ANIMALITÉ
J’ai éprouvé le besoin de répondre à un passage publié le 18 mars par Jean-François Kahn dans son blog, parce qu’il me semble entretenir plus ou moins involontairement une confusion particulièrement grave sur la nature de l’espèce humaine.
Jean-François Kahn écrit en effet ce qui suit :

« Sur l’animal en nous
En lisant certaines réactions suscitées par l’émission télévisée « Le jeu de la mort », je songeais au plaisir que prend le plus adorable des chats à jouer, en la torturant de facto, avec une souris qu’il a attrapée.
Bien sûr qu’il y a de l’animalité en nous tous. Aucune intelligence n’est en mesure – et heureusement d’une certaine façon – d’éradiquer le niveau des émotions et des instincts. Notre propre cerveau est le fruit de la synthèse de toutes ces composantes : à la fois résultat d’une évolution et histoire sans cesse réitérée de cette évolution. Il n’y a pas abolition, mais intégration, à leur propre dépassement, du cerveau reptilien (celui, par exemple, du crocodile) et celui de nos ancêtres primates. Exactement comme il n’y a jamais totale abolition du tribalisme, du féodalisme ou de l’esclavagisme, mais réintégration et recomposition à des stades supérieurs de l’évolution de notre société de ces différents moments de leurs évolutions antérieures.
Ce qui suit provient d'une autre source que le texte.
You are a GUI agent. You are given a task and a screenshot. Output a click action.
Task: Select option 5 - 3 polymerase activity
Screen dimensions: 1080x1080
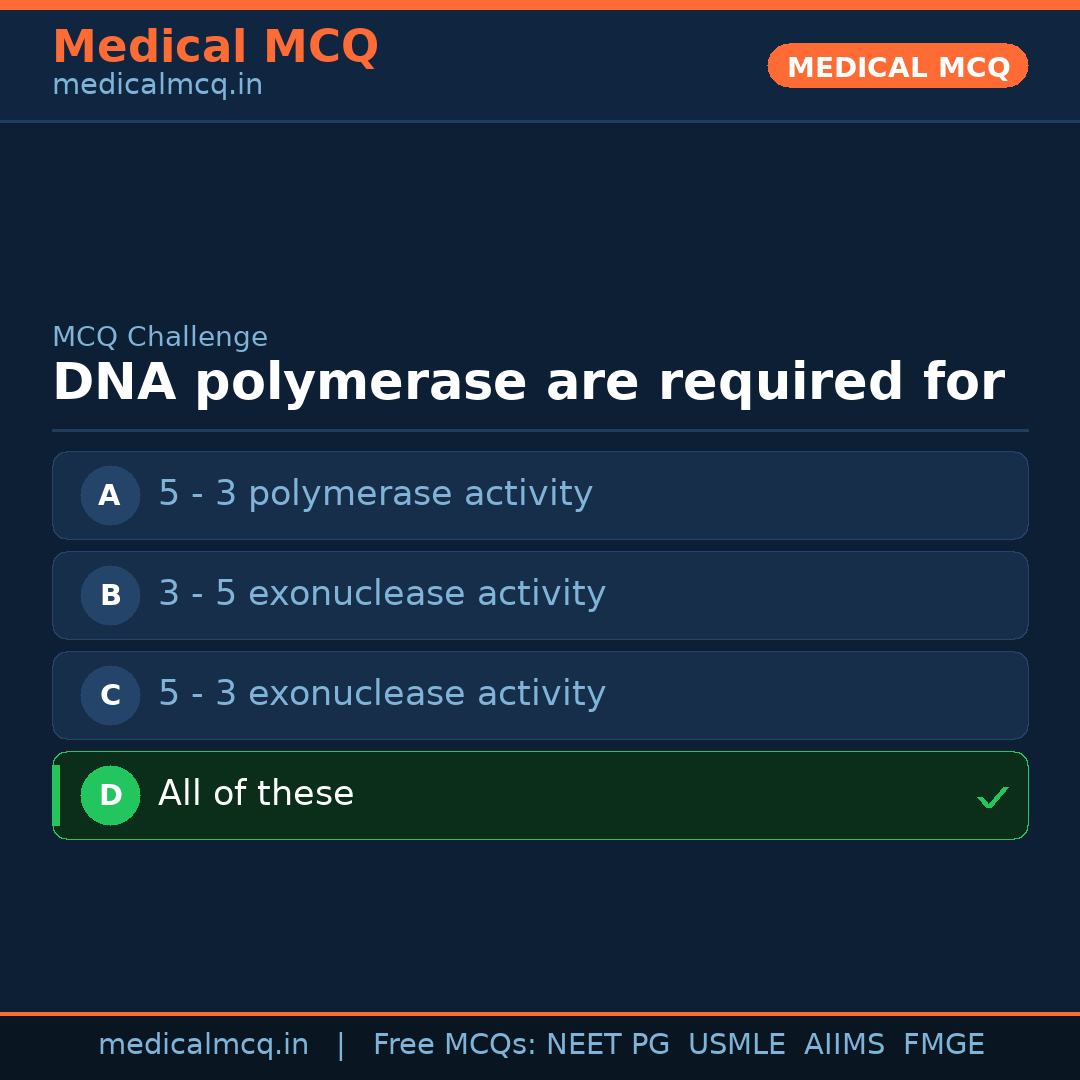[375, 494]
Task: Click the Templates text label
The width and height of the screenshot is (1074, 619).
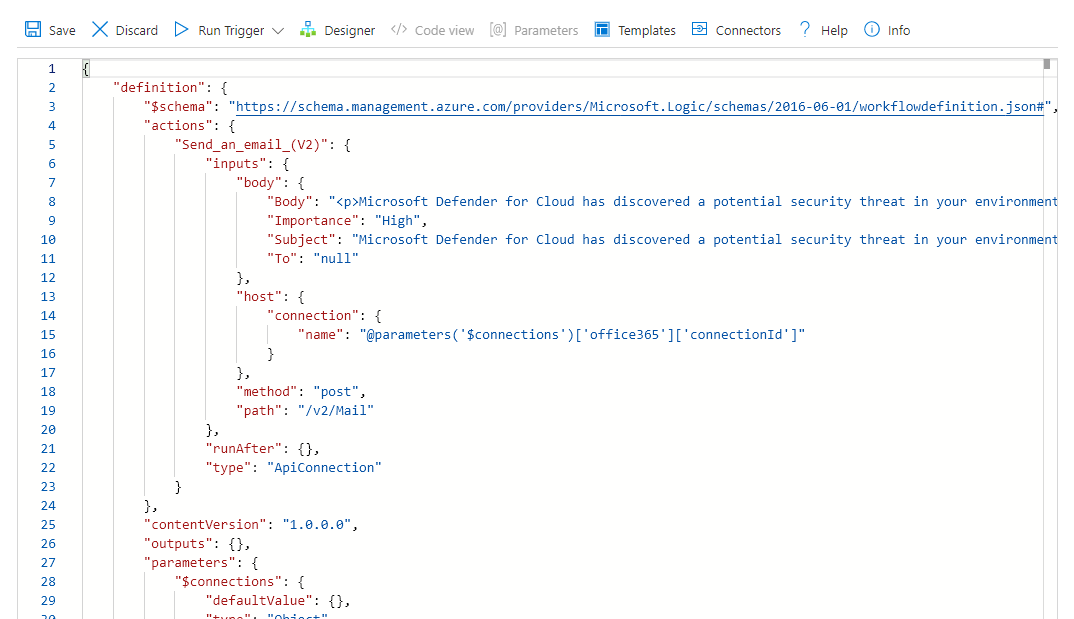Action: click(x=647, y=31)
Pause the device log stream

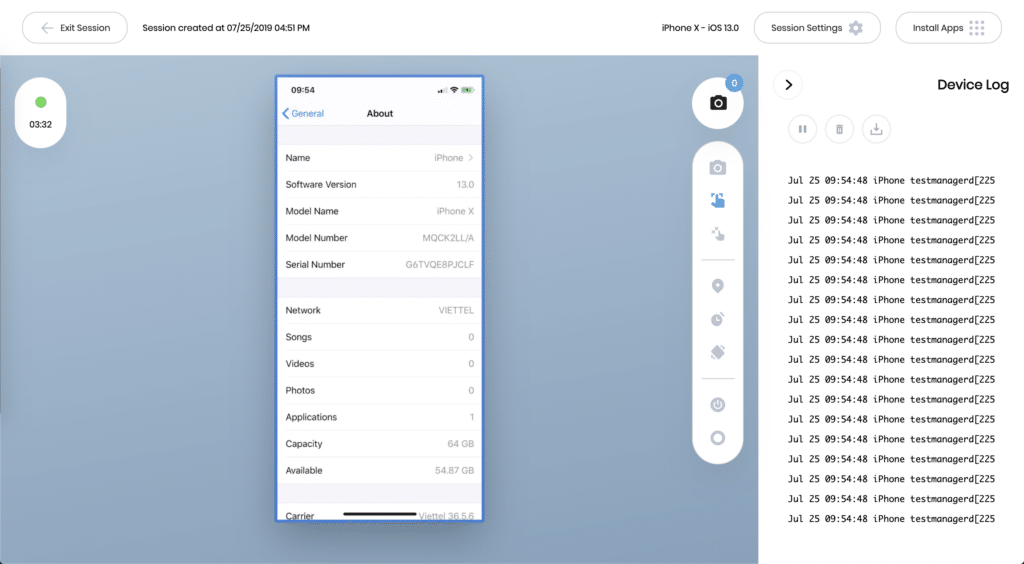(x=803, y=129)
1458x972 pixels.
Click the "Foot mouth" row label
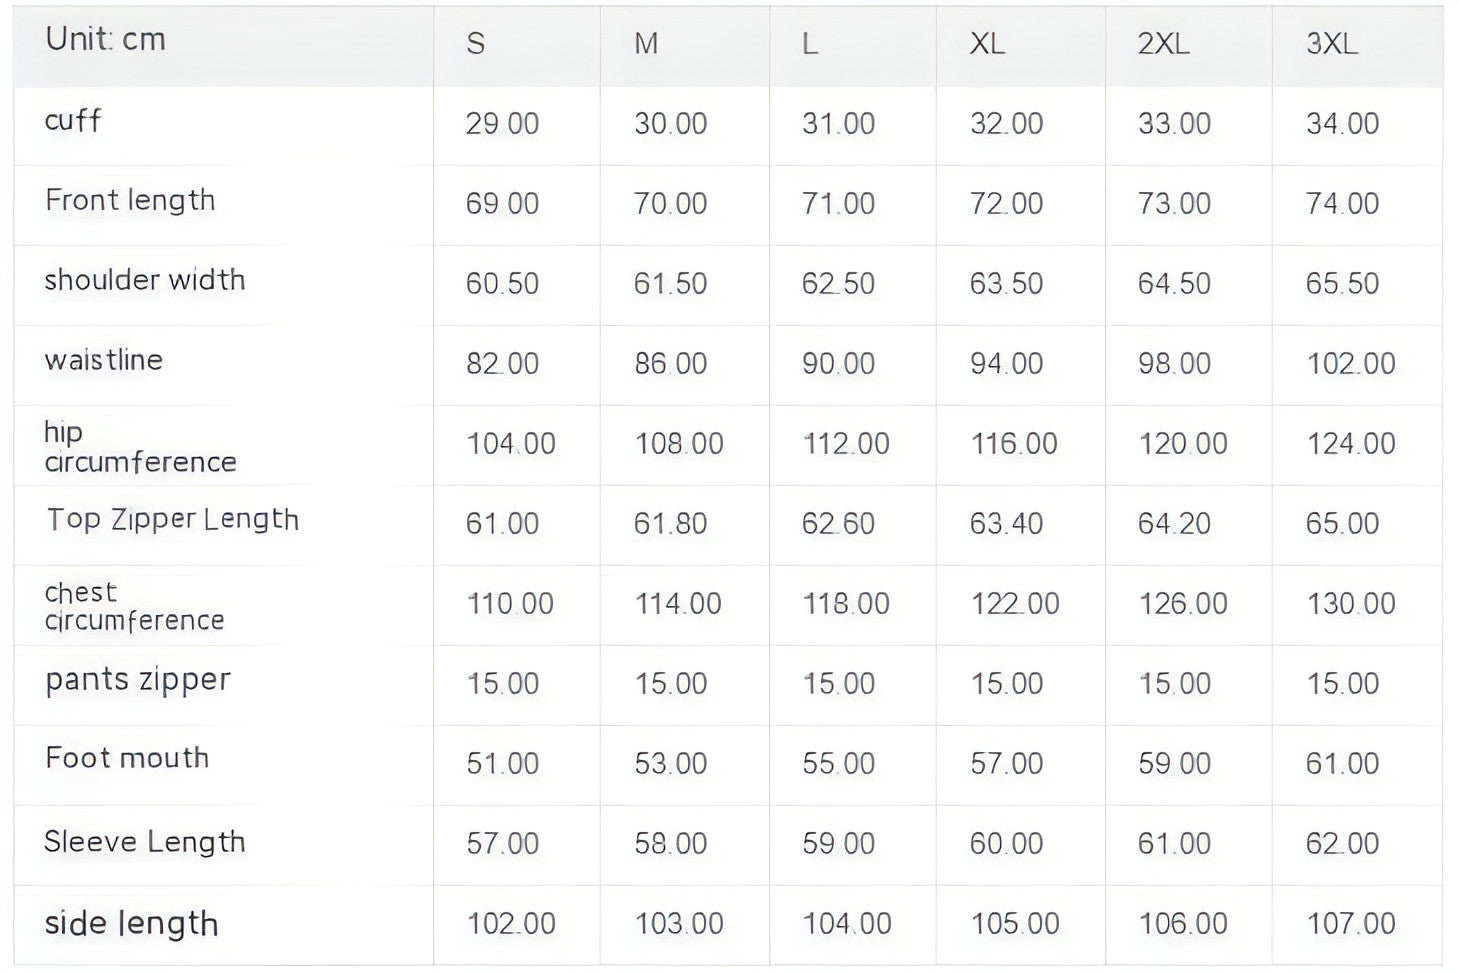[x=127, y=758]
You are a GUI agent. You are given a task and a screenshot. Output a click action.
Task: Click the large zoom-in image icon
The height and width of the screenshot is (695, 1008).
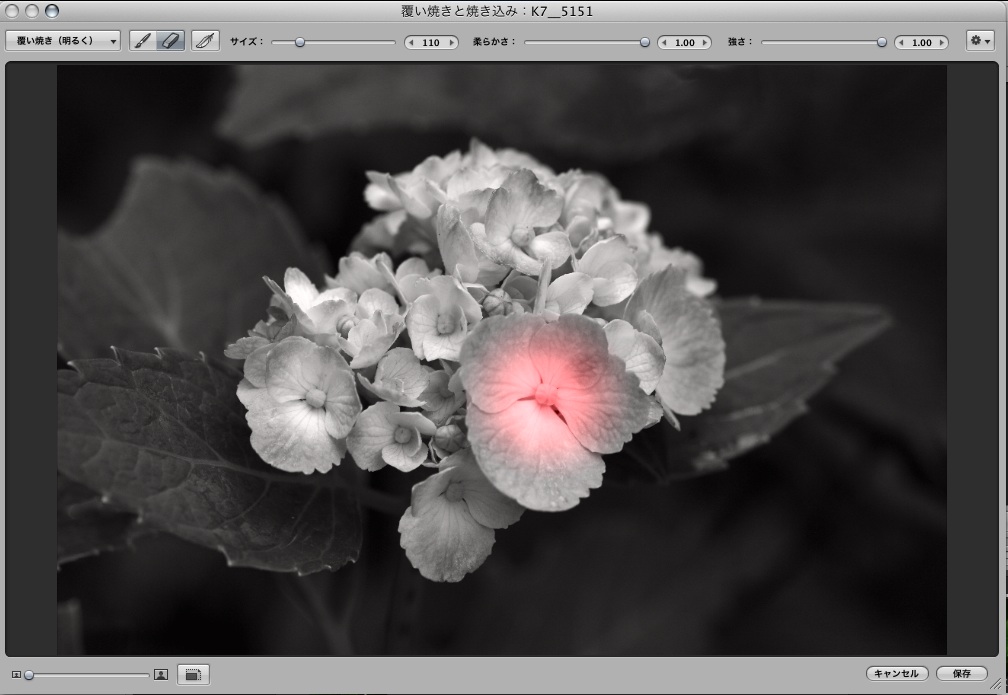[160, 675]
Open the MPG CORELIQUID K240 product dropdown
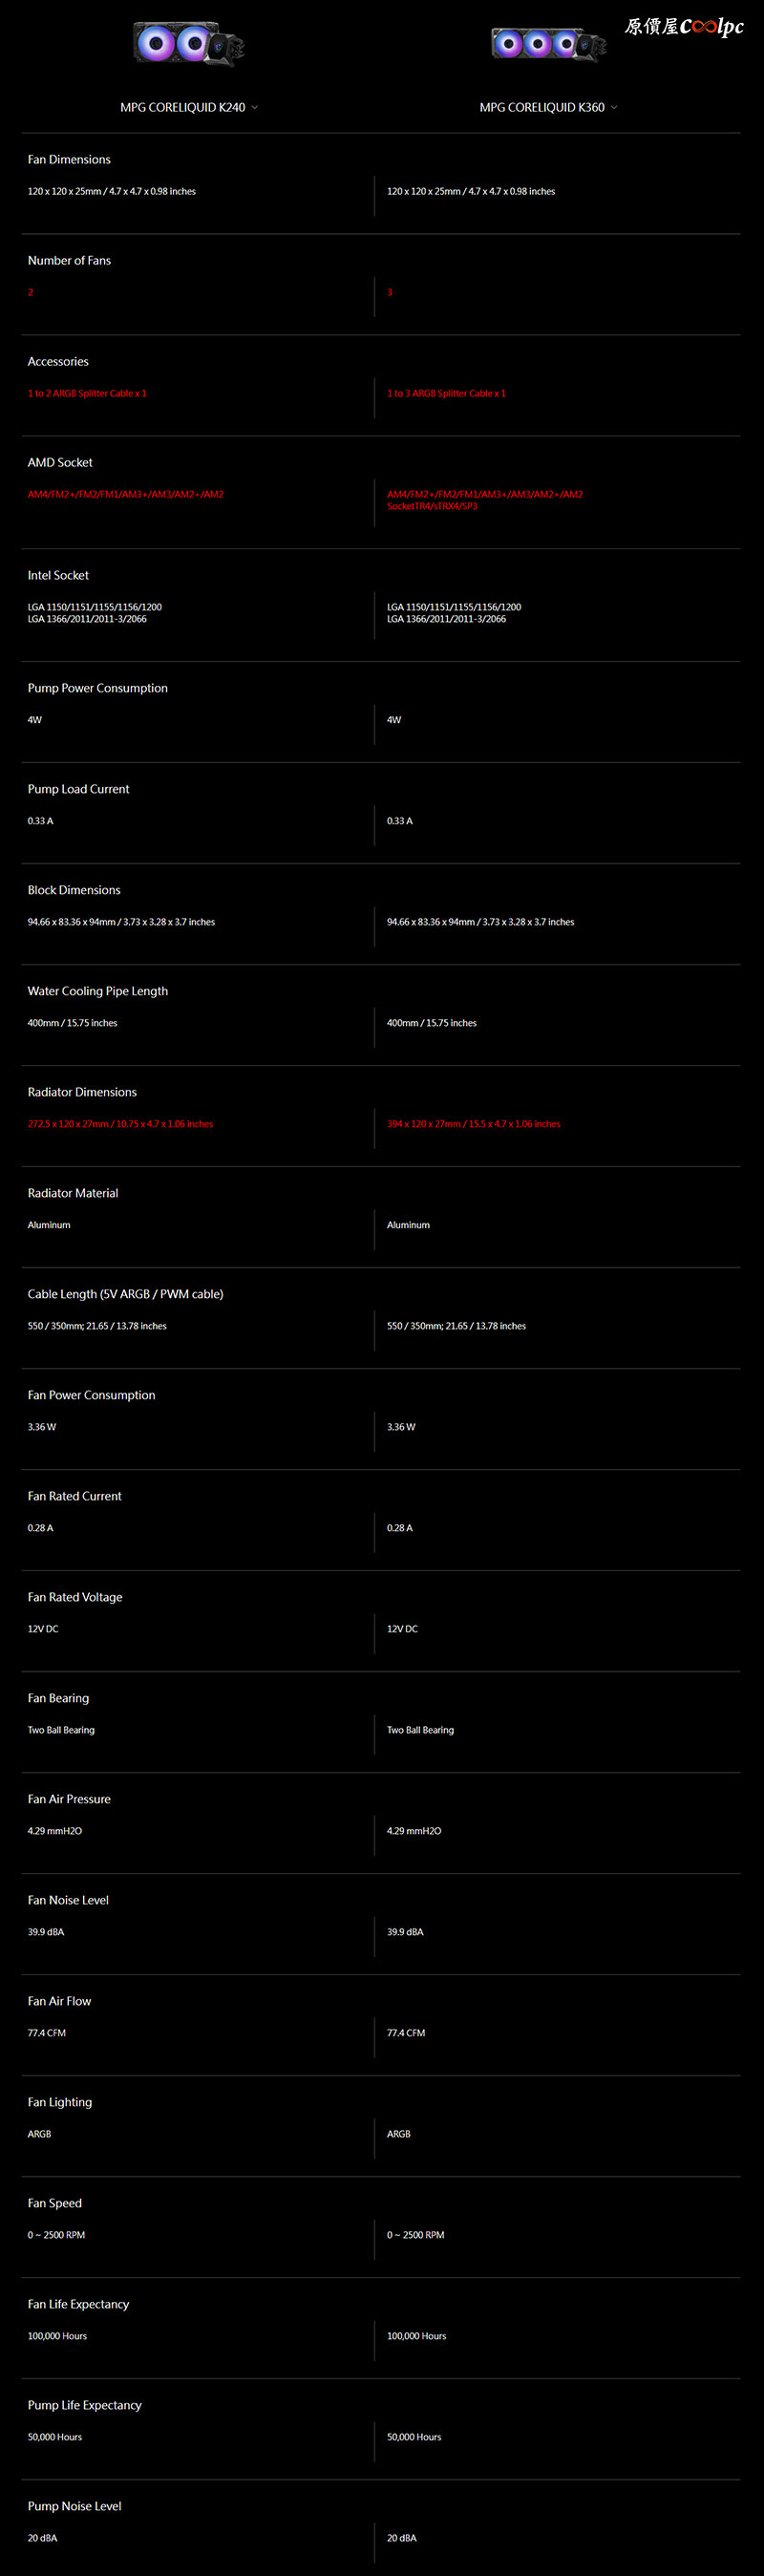This screenshot has width=764, height=2576. pyautogui.click(x=189, y=107)
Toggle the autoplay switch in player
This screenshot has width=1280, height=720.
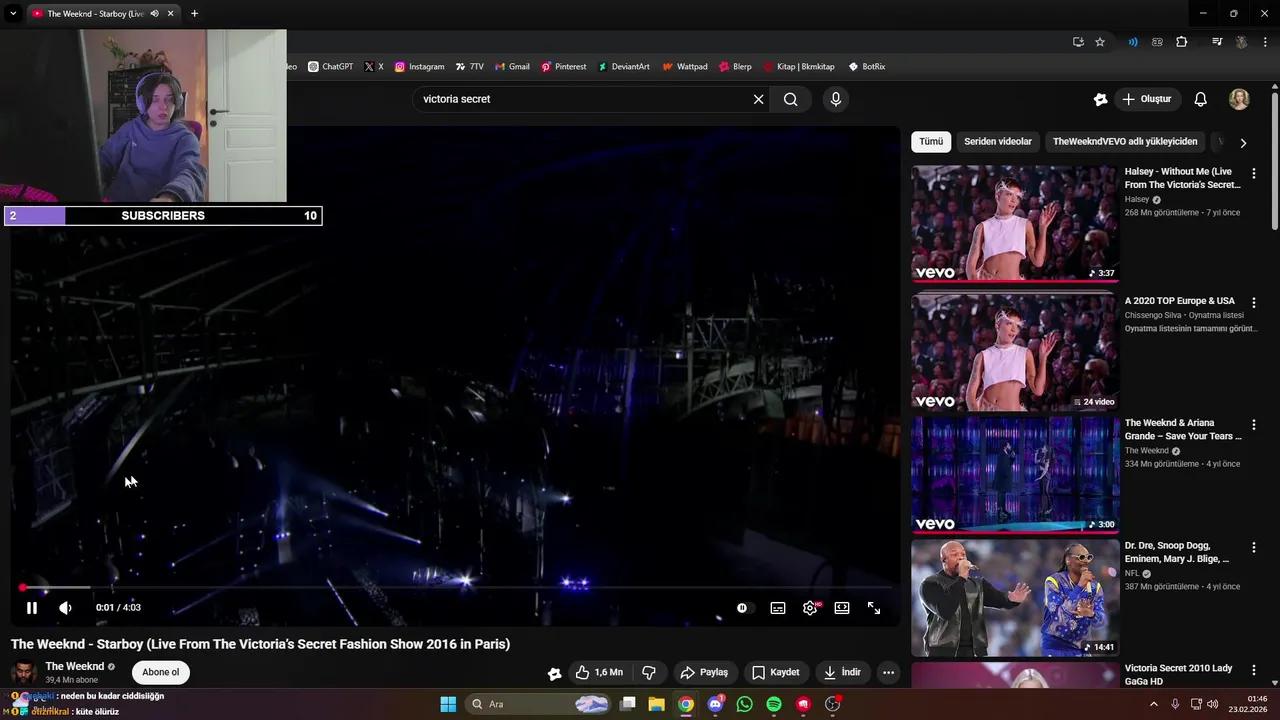point(741,608)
En d’autres termes, ce qu’on appelle un progrès de civilisation correspond au progressif rééquilibrage correctif du naturel par le culturel, mais évidemment pas à la disparition du naturel.
Pourquoi toute forme d’exaltation collective ou de contrainte (par exemple, l’exaspération des antagonismes ethnico-tribaux dans les Balkans), ou toute emprise autoritaire, qui refoule le culturel au profit du naturel, tend à favoriser une réémergence de l’animalité en nous.
C’est un peu comme lorsqu’une tempête, emportant la couche de limons, fait réapparaître le soubassement granitique d’un sous-sol.
Mais, de même que l’animalité est un « toujours là », l’humanité aussi. Irréductible. Et si chaque être humain est sans doute capable à un moment donné du pire (même le philosophe Althusser a étranglé sa femme), tout être humain reste également toujours capable du meilleur. C’est-à-dire d’altruisme, de générosité, de dévouement, voire même de sacrifices et ça n’est pas contradictoire. »

J’ai posté en réponse le commentaire suivant :
Cher Jean-François Kahn, il a bon dos, l’animal ! L’instinct naît de la confrontation à la réalité concrète, ce qui lui donne des limites que ne rencontre pas la « raison », dont la tendance à l’abstraction ouvre toute grande la porte à la sauvagerie humaine. De celle-ci, les animaux sont par nature exempts, la capacité à abstraire ne venant pas inhiber leur instinct de conservation et libérer leur imagination. Pas de sadisme sans imagination !
Le sadisme étant la spécificité de la seule espèce animale qui puisse croire avoir échappé à son animalité, il n’y a par conséquent aucune commune mesure entre la « sauvagerie » animale et la monstrueuse barbarie humaine. C’est en perdant de vue notre animalité et la présence au monde réel qu’elle implique que nous devenons des monstres : numéroter des êtres humains, voilà la barbarie…
C’est en tant qu’êtres humains « déréalisés » que les juifs ont été massacrés, non par des sauvages livrés à leurs instincts, mais par des bureaucrates obéissants, et obéissant en tout premier lieu à la raison, tout particulièrement à la raison d’état !
Quand nous traitons des humains comme nous traitons les animaux dont nous nous nourrissons, ce n’est pas « l’horrible » instinct animal qui nous meut, c’est la raison « rationnelle » et son si merveilleusement humain souci d’efficacité et de rentabilité.
La financiarisation de l’économie est le dernier exemple, et peut-être le plus significatif et le plus « beau », de la folie d’une certaine raison qui n’appartient qu’à nous.
Nous avons beaucoup à réapprendre des animaux dits sauvages, et plus généralement de la nature, s’il en est encore temps.
C’est en redécouvrant notre statut d’animaux intelligents que nous nous donnerons une chance d’échapper à la dictature fanatique du rationalisme abstracteur en le remettant à la place de serviteur qu’il n’aurait jamais dû quitter.
Loin d’être notre malédiction, l’animalité est notre garde-fou.